仮に群衆にも溶け込めないほどに己が凄惨な姿だったのならば、乗り物を利用することすらできず、歩くには長い道のりを重い両足と心を動かしてゆかねばならなかったのだろうから。
あれが悪夢だったと思い込むには、李流伽に残る心身の疲弊はあまりにも現実感がありすぎた。もし心というものに形があるのなら、傷一つない陶器のような白い塊にスッと極軽く刃物を横に滑らせて、つうと一滴の線ができるような華奢で痛々しい赤い傷をつけられて、時が過ぎても癒えることも消えることもなかった。
駅到着のアナウンスが流れ列車を降り、改札を抜けて見慣れた道を歩く。コンビニや喧噪や住宅街の柔らかな光たちはこの上なく日常そのもので、どこか今の李流伽には遠く、彼女を置いてけぼりに遠ざけた。
「ただいま」
自宅の玄関を開けるとそこは、確かに生活音が聞こえてくる。TVのニュースと重ね合わせるように聞こえる水道から流れる水の音は止まり、リビングに向かうとキッチンで洗い物をしている母の後ろ姿がそこにあった。
「おかえり」
ちょうどご飯ができたところだから、手を洗ったらこちらにいらっしゃいと母に告げられ、李流伽はそれに従う。
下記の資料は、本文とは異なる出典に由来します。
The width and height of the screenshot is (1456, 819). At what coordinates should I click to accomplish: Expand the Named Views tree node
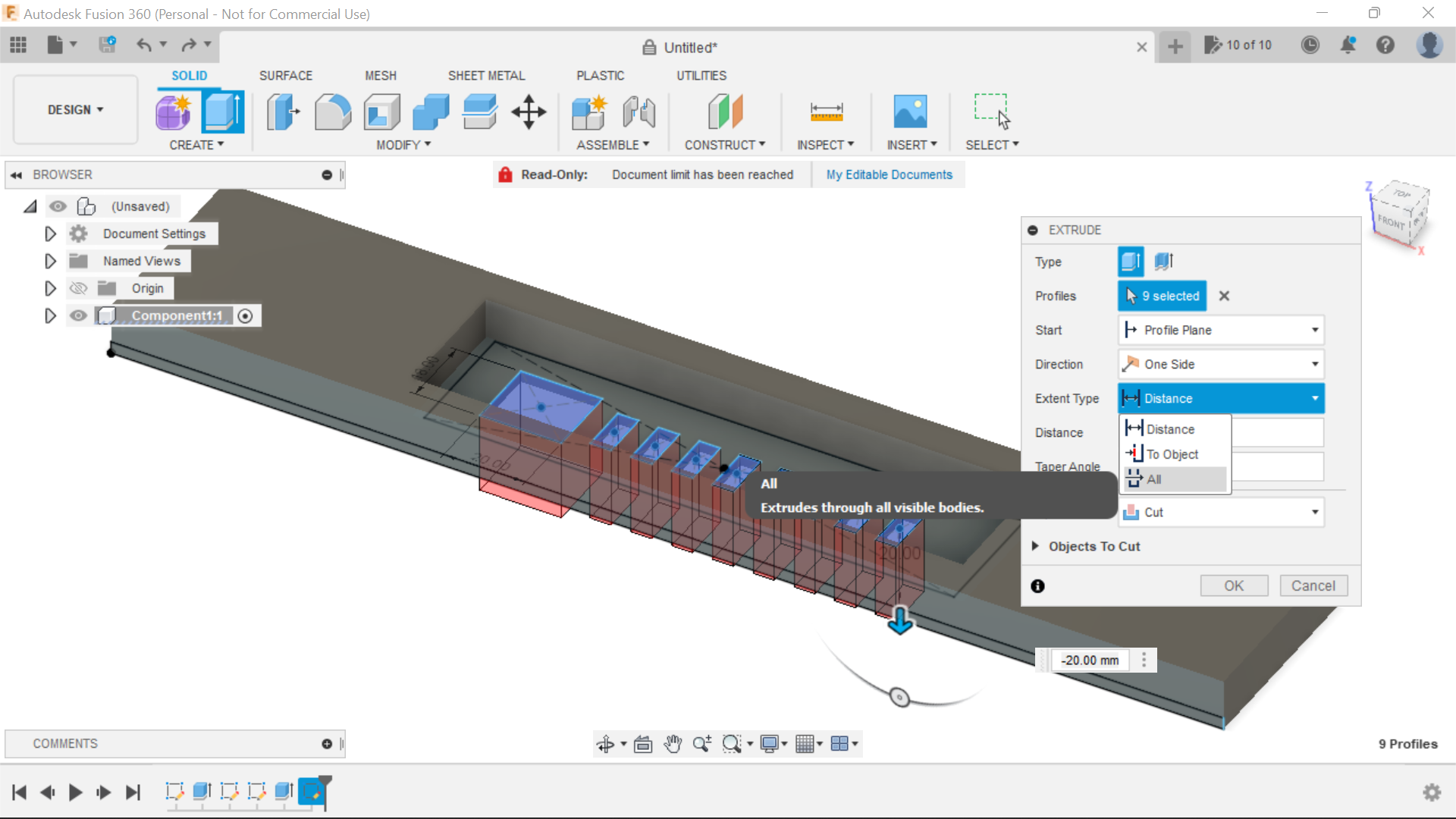[50, 261]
テーブルには炊き立てのご飯と味噌汁、焼き魚や漬物、茄子の辛味噌炒めにサラダが並んでいる。
温かくも特別な日の献立ではない、普段通りの夕餉は李流伽を更に感傷に浸らせてしまう。
「いただきます」
いつものこの時間帯であれば、父はまだ帰宅せず仕事をしているはずだ。
(父はどこに)
すぐさま問いかけねばならないはずの言葉を無理やりに飲み込んで、代わりに彼女は「いただきます」と手を合わせた。普段から口数はすくない母子だ、黙々と食卓を囲み飯を食んでも、特に心のうちを気取られるということもない。
李流伽はもう少しだけ現実から目を背け先延ばしにし、偽りでも平穏を感じていたかった。
「お風呂沸いたから先に入っちゃいなさい」
TVを見ながら洗濯物を畳んでいる母の背を眺めながら、李流伽はバスルームへと向かう。少なくとも金銭面では裕福な家庭に育っただろう李流伽の家は大きく、バスルームも例外ではなかった。
ゆったり湯船に浸かりながら、彼女は小春と一緒に浴びたR学園のシャワー室を思い出す。あの時に流したのが誰かの血ではなく自身の汗であったことに李流伽はやはり安堵した。例え李流伽たちの血縁者が許されざる罪を犯したのだとしても、彼女たちが日常に戻ってくるためには誰も殺めず「人間」のままでいる必要があった。
「……」
貴志忠臣、大山祥吾、差由羅麻実、里井健剛……李流伽たちと同じように罪もない復讐ゲームに参加させられた哀れな贄であった彼らと自分たちの違いは、一体何だったのだろうと李流伽は思う。平和なこの時代で多少の退屈と不満を抱えながらも、それでも日常を暮らしていたはずの彼らと李流伽たちの、狂気の分岐はどこであったのか。
狂気に憑りつかれ人の道を踏み外した忠臣と祥吾は命を落としたが、最後に人の心を取り戻したようにも見えた。たとえ因果応報と罵られようとも、確かに何かを取り戻してから彼らは逝くことができた。
けれども麻実と健剛はまだ生きているはずだ……それも首輪と理性の箍が外された状態で。李流伽は、あの化け物となった者たちを開放してしまったことが気がかりだった。
「お母さん」
そろそろ就寝準備に取り掛かるはずの時間帯、李流伽は制服をきっちり着こなすと母が据わるリビングのソファの近くにやってくる。
「お母さん」
「お父さんね、もう帰ってこないかもしれない」
TVを見つめたまま動かない母はいつものように穏やかな笑みを絶やすことなく、李流伽にそう言い放った。
思えば、母が家事や作業をする時はいつも無音だった。TVやラジオなど音のするものを彼女は好まず、李流伽が幼き頃よりしーんと耳が痛くなるような張り詰めた空気の中で、母は作業をすることを好んだ。
母は、家族のために朝や夜にニュースやアニメ、バラエティなど流すことはあるものの、時折最低限の情報収集のためそれに目を向けるだけで、TVに関心のない人間だった。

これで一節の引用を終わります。